The Flooding in Vermont

07:53

Hey folks. I'm sure you've read about the heavy rains and the flooding in the Northeast, particularly in New York and Vermont. My town here in central VT did not flood last night (though some area fields may have) and appears to be out of danger but other places around me were not so lucky.

In particular, I'm stunned by the several feet of water that are currently covering Montpelier, the capital of Vermont and a place that I know pretty well. This is a video from late last night and early this morning of someone paddling around downtown Montpelier, surveying the flooding and interviewing locals:

The water is not rushing, just standing, and there is almost no one around — there's an eerie quiet that's punctuated by the sounds of alarms going off all around. And there's just so much water. Here's a drone view of Montpelier (photo) from this morning:

And the threat isn't over yet. A nearby dam is close to capacity and if they need to release the water, it could quickly dump much more water into the city (UPDATE: the threat to the dam has thankfully subsided for now):

"This has never happened since the dam was built so there is no precedent for potential damage," City Manager William Fraser wrote in a statement posted to Montpelier's Facebook page at 3:53 a.m. "There would be a large amount of water coming into Montpelier which would drastically add to the existing flood damage."

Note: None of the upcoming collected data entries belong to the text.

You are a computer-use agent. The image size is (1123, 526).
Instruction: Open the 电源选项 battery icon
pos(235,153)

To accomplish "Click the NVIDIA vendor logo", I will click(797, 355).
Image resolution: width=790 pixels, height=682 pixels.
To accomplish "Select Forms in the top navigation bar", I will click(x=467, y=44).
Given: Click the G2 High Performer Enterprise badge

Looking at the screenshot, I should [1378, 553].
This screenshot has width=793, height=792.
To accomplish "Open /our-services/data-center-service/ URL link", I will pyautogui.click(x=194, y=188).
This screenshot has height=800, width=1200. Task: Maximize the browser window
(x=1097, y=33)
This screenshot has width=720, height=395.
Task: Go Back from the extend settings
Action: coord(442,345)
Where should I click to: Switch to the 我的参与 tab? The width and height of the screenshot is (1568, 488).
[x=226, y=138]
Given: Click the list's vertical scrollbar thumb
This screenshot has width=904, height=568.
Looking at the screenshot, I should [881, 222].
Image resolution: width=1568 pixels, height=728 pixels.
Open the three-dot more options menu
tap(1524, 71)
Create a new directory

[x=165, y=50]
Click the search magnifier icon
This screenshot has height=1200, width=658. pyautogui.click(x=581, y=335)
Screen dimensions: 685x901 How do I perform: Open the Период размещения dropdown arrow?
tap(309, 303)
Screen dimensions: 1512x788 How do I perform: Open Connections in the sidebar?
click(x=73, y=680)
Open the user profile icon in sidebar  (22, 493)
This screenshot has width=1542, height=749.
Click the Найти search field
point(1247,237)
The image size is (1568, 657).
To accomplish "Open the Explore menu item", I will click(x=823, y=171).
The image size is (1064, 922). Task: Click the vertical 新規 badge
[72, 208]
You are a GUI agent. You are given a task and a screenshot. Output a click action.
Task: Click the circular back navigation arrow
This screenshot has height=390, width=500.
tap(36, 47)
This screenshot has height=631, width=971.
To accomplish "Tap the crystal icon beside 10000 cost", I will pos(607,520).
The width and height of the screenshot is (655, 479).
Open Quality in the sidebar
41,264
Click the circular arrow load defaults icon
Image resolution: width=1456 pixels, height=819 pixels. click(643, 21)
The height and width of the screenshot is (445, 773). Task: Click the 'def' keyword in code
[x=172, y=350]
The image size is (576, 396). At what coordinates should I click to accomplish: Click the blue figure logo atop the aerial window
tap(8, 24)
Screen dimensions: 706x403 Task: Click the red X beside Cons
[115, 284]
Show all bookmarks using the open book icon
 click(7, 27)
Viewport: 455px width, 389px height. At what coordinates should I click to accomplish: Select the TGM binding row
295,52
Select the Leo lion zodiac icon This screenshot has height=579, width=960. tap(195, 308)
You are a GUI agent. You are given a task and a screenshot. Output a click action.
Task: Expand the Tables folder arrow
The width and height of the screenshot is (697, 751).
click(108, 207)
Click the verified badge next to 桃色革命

People who live along the north branch and in downtown Montpelier are at greatest risk, he said. The dam, located on the border of Middlesex and Montpelier, is located about three miles north of the city center.

With "few evacuation options remaining," Fraser wrote, "People in at risk areas may wish to go to upper floors in their houses."

I've walked those streets a lot. Been to many of those shops. Eaten in those restaurants. Watched dozens of films in those movie theaters. I cannot believe how much water there is. So many people are going to be displaced from their homes for weeks and months. Businesses will be closed for weeks? Months? Some may never reopen. I'm not sure what else to say here.

Other places near here flooded too: Richmond, Waterbury, Moretown, Middlesex. The freeway is closed in some areas and motorists were left stranded. Officials had to evacuate the State Emergency Operations Center in Waterbury.

Towns further south in Vermont got hit too: Londonderry, Weston, Shrewsbury.

One of the things I've been doing this morning is trying to figure out why some places (Montpelier) got hit hard while other low-lying areas less than 15-20 miles away didn't. And I've come to the conclusion that water does not give a fuck. Not about logic or human life or property. It just flows where it wants. There's more rain over here than there is over there — because a butterfly's wing flapped halfway across the world.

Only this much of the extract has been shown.